In this direct use I have in mind the "ordering of the list" doesn't really matter (sorting is just done in above code to make the lists always equal if they hold the same content).


Solution

  • If you need to use a collection of strings as a dictionary key, you have 2 obvious choices: if the order matters, use tuple:

    >>> d[tuple(['foo', 'bar'])] = 'baz'
    >>> d['foo', 'bar']
    baz
    >>> d['bar', 'foo']
    Traceback (most recent call last):
      File "<stdin>", line 1, in <module>
    KeyError: ('bar', 'foo')
    

    If the order must not matter, use frozenset:

    >>> d[frozenset(['foo', 'bar'])] = 'baz'
    >>> d[frozenset(['bar', 'foo'])]
    'baz'
    >>> d[frozenset(['bar', 'foo', 'bar'])]
    'baz'
    

    If the count matters but ordering does not, use sorted with a tuple:

    >>> d[tuple(sorted(['foo', 'bar']))] = 'baz'
    >>> d[tuple(sorted(['bar', 'foo']))]
    'baz'
    >>> d[tuple(sorted(['bar', 'foo', 'bar']))
    Traceback (most recent call last):
      File "<stdin>", line 1, in <module>
    KeyError: ('bar', 'bar', 'foo')
    

    Unlike with Perl hashes, or JavaScript object properties, you do not need to stringify dictionary keys in Python.


    Now, concerning the mutable list not being hashable: The Python dictionary implementation uses the hashtable structure. It specifically requires and assumes of the key that:

    1. the key implements the __hash__ method that returns an integer
    2. that the integers should be as widely spread in the output range, and uniformly mapped, as possible.
    3. that __hash__ method returns an unchanging number for the same object
    4. a == b implies that a.__hash__() == b.__hash__()

    A list is not usable as a dictionary key, as:

    >>> [].__hash__()
    Traceback (most recent call last):
      File "<stdin>", line 1, in <module>
    TypeError: 'NoneType' object is not callable
    

    The list class cannot provide a __hash__ method that could satisfy all the requirements simultaneously a == b needs to imply that a.__hash__() == b.__hash__().

    (It *could provide an implementation that returns 0 for each list, and it would work correctly then, but it would refute the use of hashing altogether, as all lists would be mapped to the same slot in the dictionary, as the hash codes would break the rule 2).

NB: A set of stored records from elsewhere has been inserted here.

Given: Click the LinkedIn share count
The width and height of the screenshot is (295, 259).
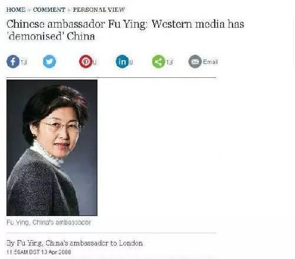Looking at the screenshot, I should pyautogui.click(x=131, y=63).
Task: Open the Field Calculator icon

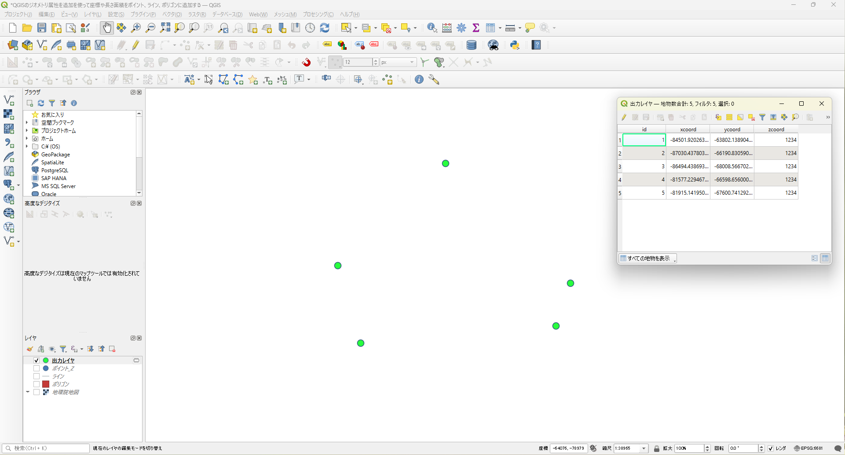Action: pyautogui.click(x=447, y=28)
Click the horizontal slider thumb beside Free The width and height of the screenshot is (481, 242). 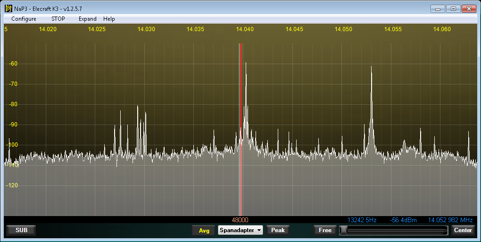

    It is also not possible to create a __hash__ method for a list:

    >>> [].__hash__ = lambda x: 0
    Traceback (most recent call last):
      File "<stdin>", line 1, in <module>
    AttributeError: 'list' object attribute '__hash__' is read-only
    

    Of course we can always see what would happen if list would have the __hash__ method - we create a subclass of list and provide __hash__ there; the obvious implementation for the hash code would be that of the tuple():

    >>> class hashablelist(list):
    ...     def __hash__(self):
    ...         return hash(tuple(self))
    ... 
    >>> x = hashablelist(['a', 'b', 'c'])
    >>> y = hashablelist(['a', 'b', 'd'])
    >>> d = {}
    >>> d[x] = 'foo'
    >>> d[y] = 'bar'
    >>> d.items()
    [(['a', 'b', 'c'], 'foo'), (['a', 'b', 'd'], 'bar')]
    >>> y[2] = 'c'
    >>> d.items()
    [(['a', 'b', 'c'], 'foo'), (['a', 'b', 'c'], 'bar')]
    >>> del d[x]
    >>> del d[y]
    Traceback (most recent call last):
      File "<stdin>", line 1, in <module>
    KeyError: ['a', 'b', 'c']
    >>> d.items()
    [(['a', 'b', 'c'], 'bar')]
    >>> x in d
    False
    >>> y in d
    False
    >>> x in d.keys()
    True
    >>> y in d.keys()
    True
    

    The code shows that we just managed to get a broken dictionary as a result - there is no way of accessing or removing the ['a', 'b', 'c'] -> 'bar' pair directly by the key, even though it is visible in .keys(), .values() and .items().